• DIRECTIONS FOR THIS TASK: Your answer must be an exact copy of all the entries.

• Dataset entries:

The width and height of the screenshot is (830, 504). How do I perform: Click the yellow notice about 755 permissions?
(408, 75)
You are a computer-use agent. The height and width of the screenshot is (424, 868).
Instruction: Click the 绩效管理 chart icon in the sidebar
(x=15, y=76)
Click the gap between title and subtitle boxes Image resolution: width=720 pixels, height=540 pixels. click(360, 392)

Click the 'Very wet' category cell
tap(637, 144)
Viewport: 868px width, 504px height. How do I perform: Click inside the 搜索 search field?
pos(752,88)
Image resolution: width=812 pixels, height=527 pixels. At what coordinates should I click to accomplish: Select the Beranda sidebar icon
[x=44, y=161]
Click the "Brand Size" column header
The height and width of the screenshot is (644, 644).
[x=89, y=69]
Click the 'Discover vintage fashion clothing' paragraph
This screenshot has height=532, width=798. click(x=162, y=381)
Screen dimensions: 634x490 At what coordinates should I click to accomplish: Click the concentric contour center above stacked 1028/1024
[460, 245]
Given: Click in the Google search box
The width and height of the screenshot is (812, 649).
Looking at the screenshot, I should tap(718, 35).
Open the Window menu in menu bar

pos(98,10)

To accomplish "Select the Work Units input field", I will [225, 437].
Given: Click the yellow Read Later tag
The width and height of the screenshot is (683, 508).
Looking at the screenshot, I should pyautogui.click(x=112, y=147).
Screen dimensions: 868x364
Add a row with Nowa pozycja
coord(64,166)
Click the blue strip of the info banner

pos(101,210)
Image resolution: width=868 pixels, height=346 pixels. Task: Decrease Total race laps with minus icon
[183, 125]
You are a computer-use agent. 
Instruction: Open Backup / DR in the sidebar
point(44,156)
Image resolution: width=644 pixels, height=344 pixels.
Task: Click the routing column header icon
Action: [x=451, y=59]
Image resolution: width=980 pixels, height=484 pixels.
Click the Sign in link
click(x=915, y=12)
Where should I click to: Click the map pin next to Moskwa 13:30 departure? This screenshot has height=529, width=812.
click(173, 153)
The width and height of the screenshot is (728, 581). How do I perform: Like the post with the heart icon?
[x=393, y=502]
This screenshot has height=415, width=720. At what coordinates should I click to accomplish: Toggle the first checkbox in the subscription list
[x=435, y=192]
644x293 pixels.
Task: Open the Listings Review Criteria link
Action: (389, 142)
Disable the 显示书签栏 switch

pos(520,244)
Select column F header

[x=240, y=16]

• RESPONSE AREA:
The width and height of the screenshot is (830, 504). How do I perform: Click the yellow notice about 755 permissions?
(408, 75)
You are a computer-use agent. The height and width of the screenshot is (424, 868).
Instruction: Click the 绩效管理 chart icon in the sidebar
(x=15, y=76)
Click the gap between title and subtitle boxes Image resolution: width=720 pixels, height=540 pixels. click(360, 392)

Click the 'Very wet' category cell
tap(637, 144)
Viewport: 868px width, 504px height. How do I perform: Click inside the 搜索 search field?
pos(752,88)
Image resolution: width=812 pixels, height=527 pixels. At what coordinates should I click to accomplish: Select the Beranda sidebar icon
[x=44, y=161]
Click the "Brand Size" column header
The height and width of the screenshot is (644, 644).
[x=89, y=69]
Click the 'Discover vintage fashion clothing' paragraph
This screenshot has height=532, width=798. click(x=162, y=381)
Screen dimensions: 634x490 At what coordinates should I click to accomplish: Click the concentric contour center above stacked 1028/1024
[460, 245]
Given: Click in the Google search box
The width and height of the screenshot is (812, 649).
Looking at the screenshot, I should tap(718, 35).
Open the Window menu in menu bar

pos(98,10)

To accomplish "Select the Work Units input field", I will [225, 437].
Given: Click the yellow Read Later tag
The width and height of the screenshot is (683, 508).
Looking at the screenshot, I should pyautogui.click(x=112, y=147).
Screen dimensions: 868x364
Add a row with Nowa pozycja
coord(64,166)
Click the blue strip of the info banner

pos(101,210)
Image resolution: width=868 pixels, height=346 pixels. Task: Decrease Total race laps with minus icon
[183, 125]
You are a computer-use agent. 
Instruction: Open Backup / DR in the sidebar
point(44,156)
Image resolution: width=644 pixels, height=344 pixels.
Task: Click the routing column header icon
Action: [x=451, y=59]
Image resolution: width=980 pixels, height=484 pixels.
Click the Sign in link
click(x=915, y=12)
Where should I click to: Click the map pin next to Moskwa 13:30 departure? This screenshot has height=529, width=812.
click(173, 153)
The width and height of the screenshot is (728, 581). How do I perform: Like the post with the heart icon?
[x=393, y=502]
This screenshot has height=415, width=720. At what coordinates should I click to accomplish: Toggle the first checkbox in the subscription list
[x=435, y=192]
644x293 pixels.
Task: Open the Listings Review Criteria link
Action: (389, 142)
Disable the 显示书签栏 switch

pos(520,244)
Select column F header

[x=240, y=16]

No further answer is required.